It contains examples across six languages: Arabic, Czech, German, Indonesian, Japanese, Spanish, and Tagalog. **Note:** In our experiments, we subsampled 10k examples per language for training. Here we release the full unfiltered set to enable reproducibility and give researchers the flexibility to construct their own subsamples or training mixtures.
## Dataset Summary
- **Languages:** Arabic (ar), Czech (cs), German (de), Indonesian (id), Japanese (ja), Spanish (es), Tagalog (tl)

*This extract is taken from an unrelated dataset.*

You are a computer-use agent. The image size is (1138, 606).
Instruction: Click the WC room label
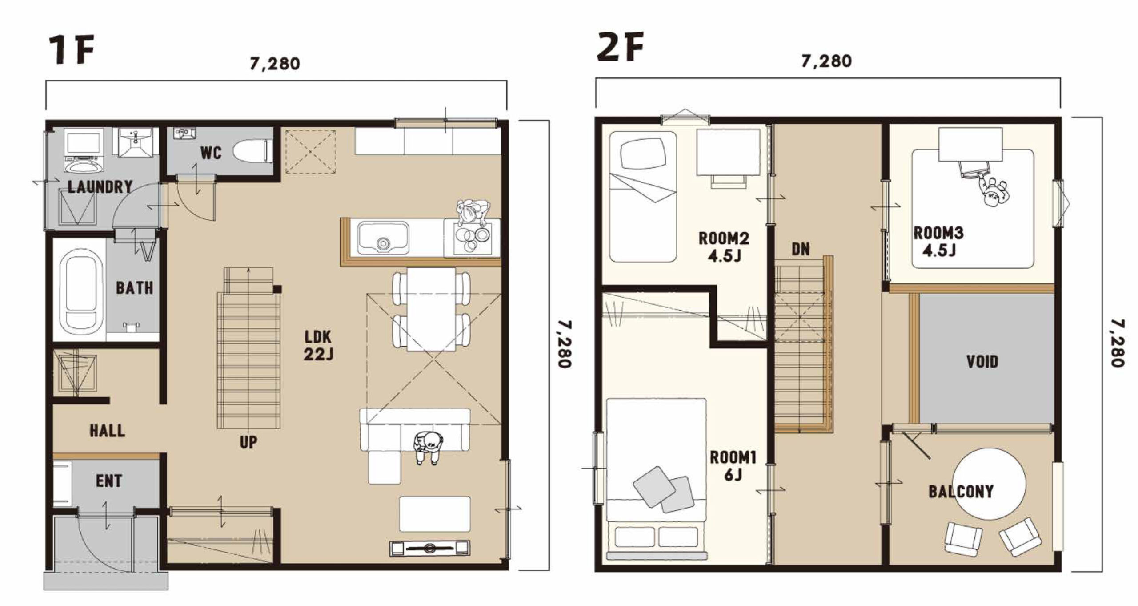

- **Total examples:** 315,596
- **Teacher model:** [google/gemma-3-27b-it](https://huggingface.co/google/gemma-3-27b-it)
- **Generation strategies:** generate, respond, translate
### Language Distribution
| Language | Examples |
|----------|----------|
| Indonesian (id) | 85,952 |
| German (de) | 83,878 |
| Arabic (ar) | 77,770 |
| Japanese (ja) | 27,198 |
| Tagalog (tl) | 40,875 |
| Spanish (es) | 25,609 |
| Czech (cs) | 15,189 |
## Data Sources
The seed data comes from several multilingual datasets, which were then used to synthesize new examples via Gemma-3-27B-IT.
Each source dataset was processed using one of three strategies: **generate** (create new prompt-response pairs from a seed), **respond** (generate a response given a prompt), or **translate** (translate an English example into a target language).
* [allenai/WildChat-4.8M](https://huggingface.co/datasets/allenai/WildChat-4.8M): multilingual prompt-response pairs from real user interactions.
* [openai/gsm8k](https://huggingface.co/datasets/openai/gsm8k): math word problems (English, translated into target languages).
* [Magpie-Align/Magpie-Pro-300K-Filtered](https://huggingface.co/datasets/Magpie-Align/Magpie-Pro-300K-Filtered): general chat data (English, translated into target languages).
* [nvidia/Helpsteer3](https://huggingface.co/datasets/nvidia/Helpsteer3): multilingual preference data.
* [OpenAssistant/oasst2](https://huggingface.co/datasets/OpenAssistant/oasst2): multilingual assistant conversations.
* [utter-project/EuroBlocks-SFT-Synthetic-1124](https://huggingface.co/datasets/utter-project/EuroBlocks-SFT-Synthetic-1124): European multilingual synthetic data.
* [CohereLabs/aya_collection](https://huggingface.co/datasets/CohereLabs/aya_collection): multilingual instruction data.
* [arbml/CIDAR](https://huggingface.co/datasets/arbml/CIDAR): Arabic instruction data.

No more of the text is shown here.